Magali Thouvenin | Le Délit

La langue, comme outil d’expression, donne à voir certaines choses, en délaisse d’autres. La langue, comme outil de représentation, offre un espace à certaines personnes, en invisibilise d’autres. Elle est jolie en bouche, cette langue française, si complexe, compliquée et diversifiée. Elle accroche sur les sons, son écriture est parfois sans le sens, mais sa construction n’est pas le fruit d’un simple adon. Elle relève, comme toute langue, des idéaux, des valeurs et des biais de la société qui l’articule. J’aime la langue française mais je me bute parfois en l’utilisant. Je suis freinée par son aspect genré, par cette construction grammaticale qui m’oblige à m’ajouter si je veux m’y affirmer.

J’aime la langue française et je veut y exister. 

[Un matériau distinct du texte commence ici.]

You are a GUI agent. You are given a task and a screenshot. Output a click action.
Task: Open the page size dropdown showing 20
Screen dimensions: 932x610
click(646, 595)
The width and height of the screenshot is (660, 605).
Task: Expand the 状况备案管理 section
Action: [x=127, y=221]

Je est constamment représentée à travers il lui eux

Je est nommée sans jamais l’être. 

Je est un dérangeant point médian, un e qui représente une écrasante collectivité. 

Je est ce nous, exclues par souci de concision. 

Je doit être incluse.

J’écoute d’une oreille distraite l’enseignante parler de pompiers et de mères à la maison, de premiers ministres et de gardiennes d’enfants, de patrons d’entreprise et d’infirmières auxiliaires. J’absorbe. 

Le langage permet une compréhension de l’existence. Ce qui est nommé, ce qui ne l’est pas, peut forger les esprits et leur offrir une représentation biaisée de la réalité. Quand le masculin l’emporte, je est invisible. À force de se répéter la règle, l’on prend collectivement l’habitude de l’invisibilité. 

Cette absence devient insidieusement la norme. 

J’écris avec minutie dans mon cahier les règles d’accords pour les groupes nominaux : si un groupe de personnes est composé de plusieurs femmes et d’un homme, il faut mettre au masculin. C’est le genre neutre, celui qui l’emporte et englobe tout. J’en prends note.

L’Académie française a décidé il y a 400 ans que le masculin est le genre noble. Derrière cette noblesse, je disparaît. Je est bâillonnée, sa représentation étouffée. On lui dit de se taire, que je est incluse dans les docteurs, les écrivains, les étudiants. Mais le langage est un outil à faire évoluer. Je insiste. 

Je ne me vois pas.

Je ne m’entends pas. 

Je n’existe pas. 

Je me fais gentiment expliquer par des hommes que l’écriture inclusive dans un texte dérange la lecture, rend le tout moins attrayant, moins fluide. Ils me répètent que le masculin, c’est tout le monde.

Je est une femme cisgenre ; qui d’autre s’efface quand le masculin l’emporte ? L’écriture inclusive peut représenter certaines identités, mais la réappropriation doit avoir lieu de tous les côtés. Je veut ouvrir la porte à une plus grande représentativité, une langue accueillante pour tous, toutes et tout ce qui existe entre ces deux pôles et au-delà. Le point médian n’est pas la seule manière de rendre la langue française plus inclusive. Est-ce une si grande douleur, de s’habituer à la lecture et à l’usage de nouvelles alternatives ? À l’accord en fonction de la majorité, de la proximité, de manière alternée ? 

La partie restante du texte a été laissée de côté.